This document provides information about best practices for working with components and resources that can be used in the monitoring-operator.

Grafana dashboards¶

Best practices for Grafana dashboards.

Dashboard UID¶

The unique identifier (UID) of a dashboard can be used for uniquely identify a dashboard between multiple Grafana installs. It’s automatically generated if not provided when creating a dashboard. The uid allows having consistent URLs for accessing dashboards and when syncing dashboards between multiple Grafana installs, see dashboard provisioning for more information. This means that changing the title of a dashboard will not break any bookmarked links to that dashboard.

ATTENTION: The uid can have a maximum length of 40 characters.
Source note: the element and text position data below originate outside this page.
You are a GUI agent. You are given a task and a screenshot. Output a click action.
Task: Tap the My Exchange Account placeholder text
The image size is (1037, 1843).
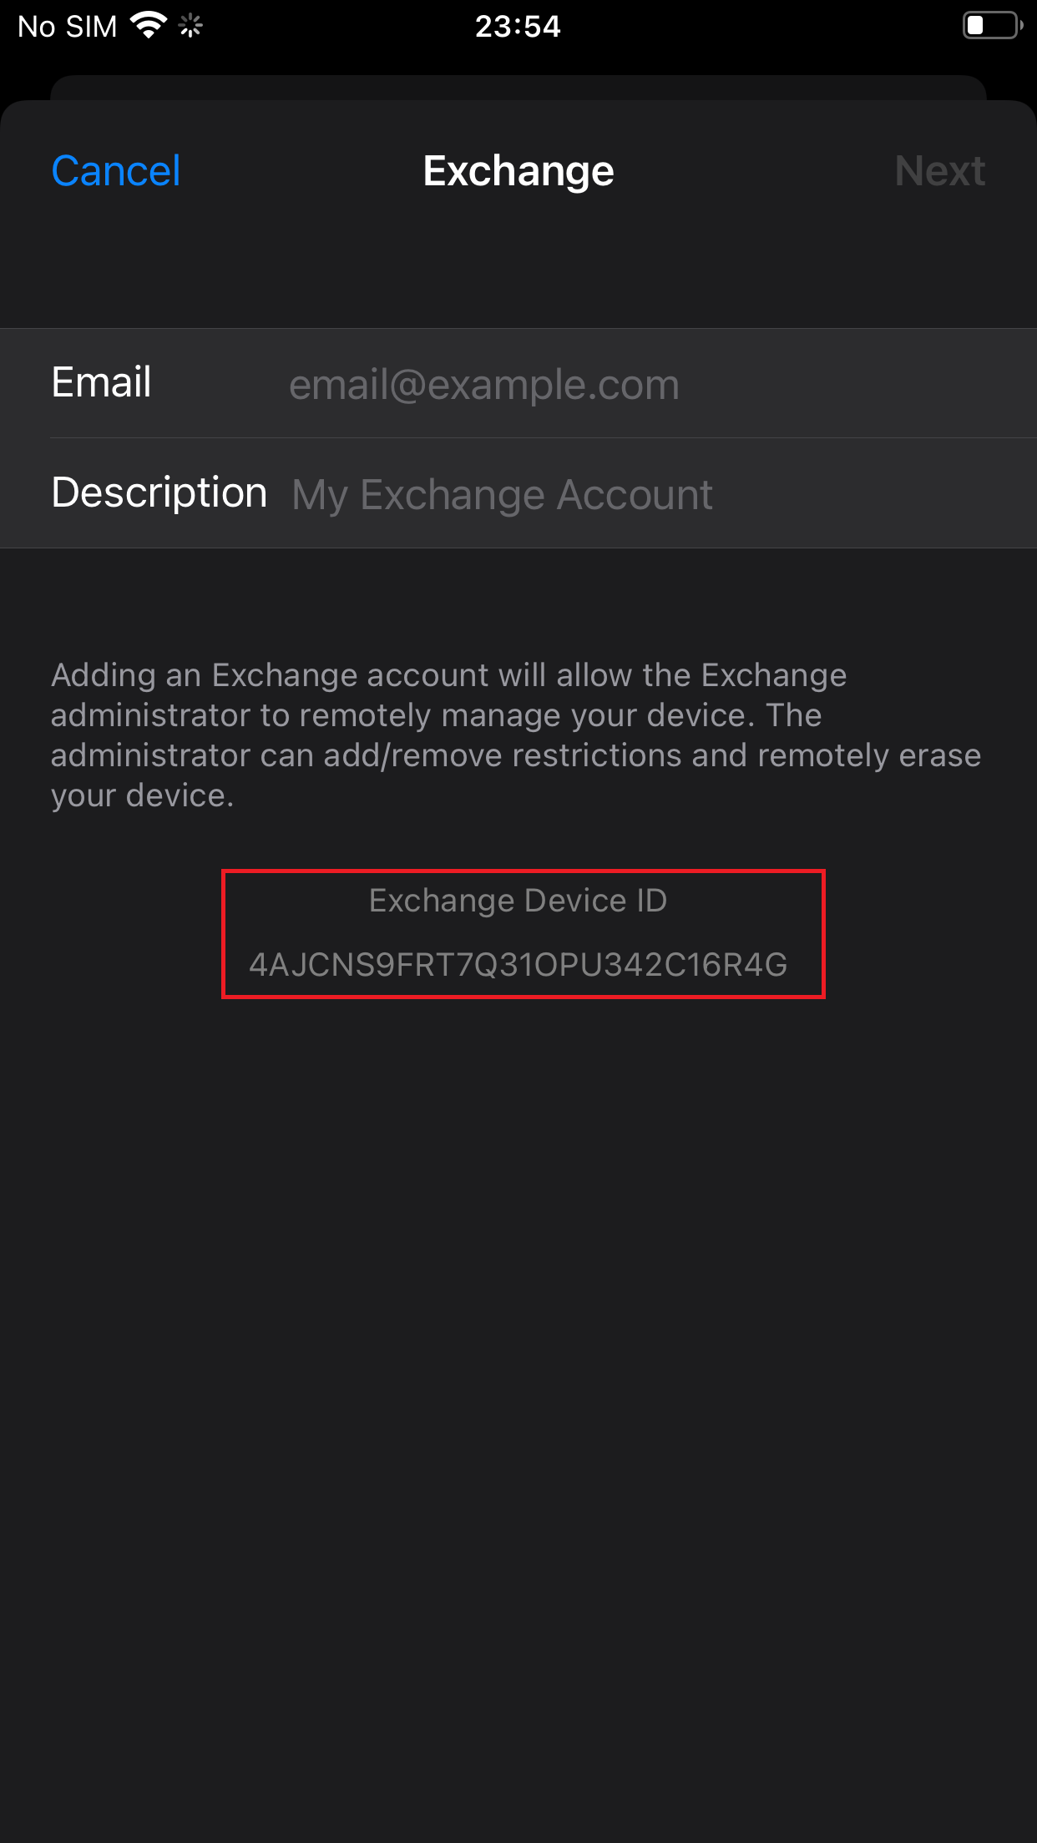(x=502, y=495)
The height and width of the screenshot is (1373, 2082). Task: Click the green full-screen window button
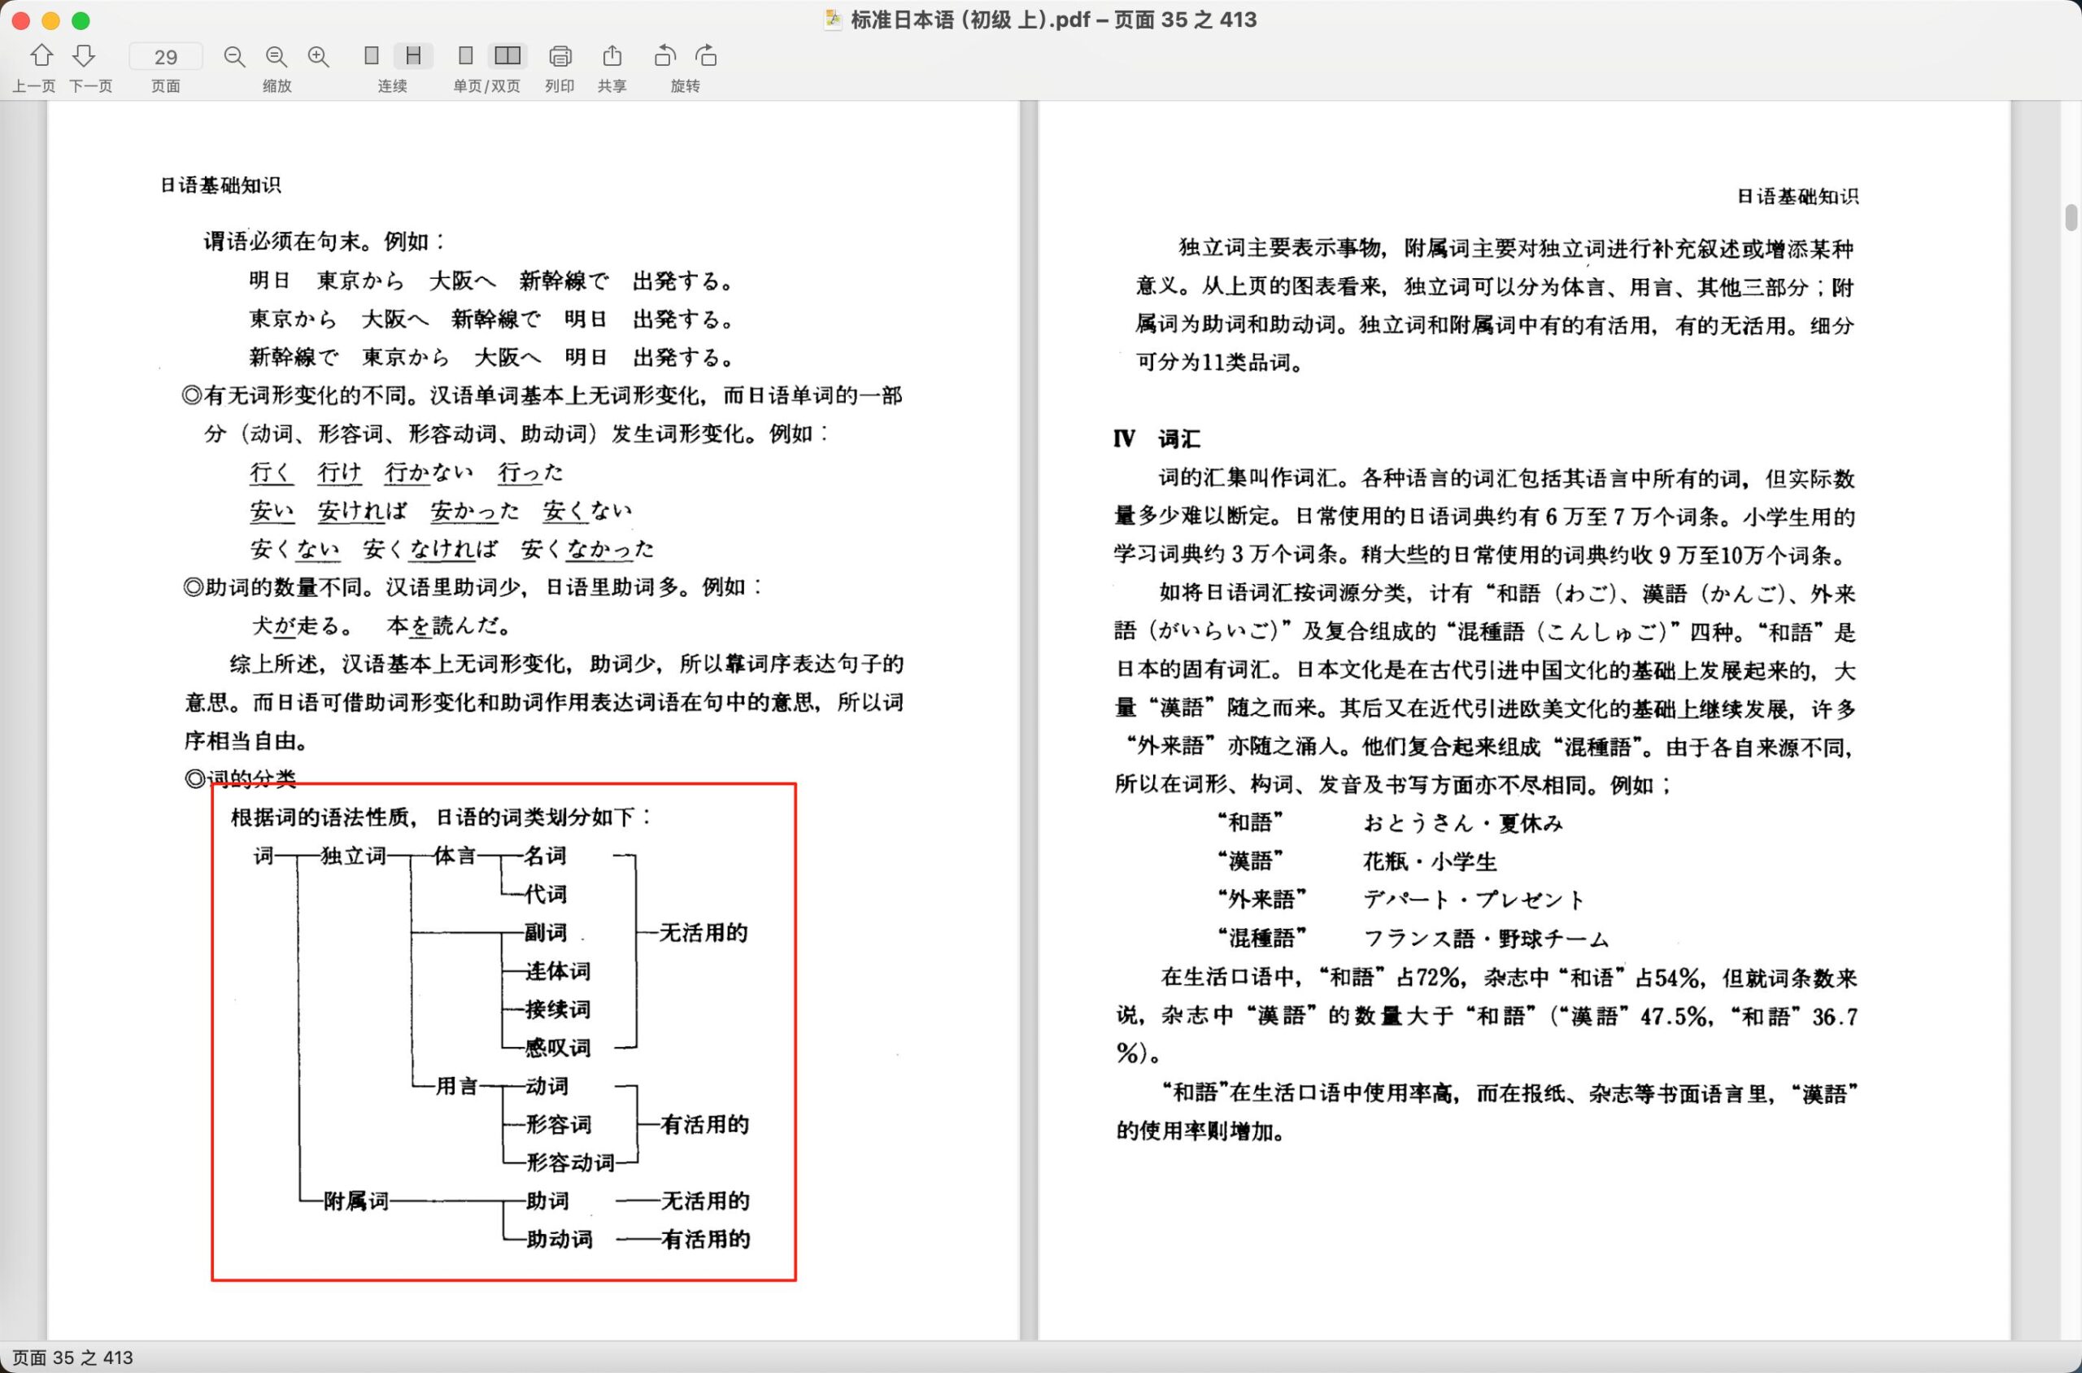pyautogui.click(x=81, y=20)
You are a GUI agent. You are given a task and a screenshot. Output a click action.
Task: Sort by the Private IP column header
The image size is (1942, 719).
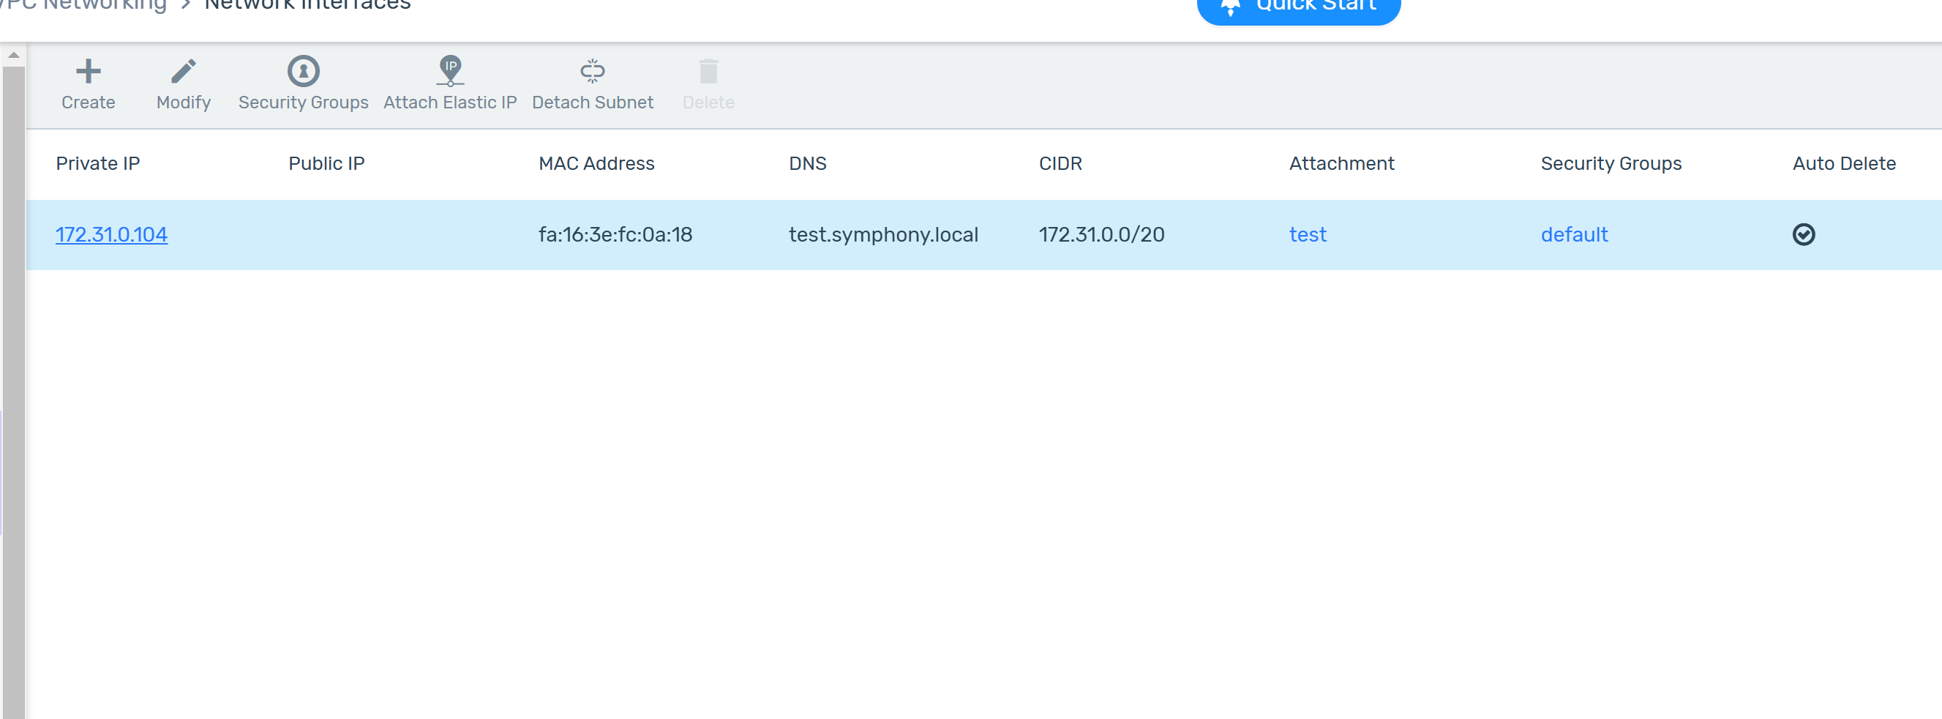click(98, 164)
If you create your own dashboard, we highly recommend to use human-readable UIDs in the following format: <dashboard-namespace>-<short-dashboard-name>. It allows using all advantages of consistent URLs for dashboards, e.g. to create stable drill down links. Namespace should be presented in the UID to avoid situations when two or more dashboards with the same names have equal UIDs.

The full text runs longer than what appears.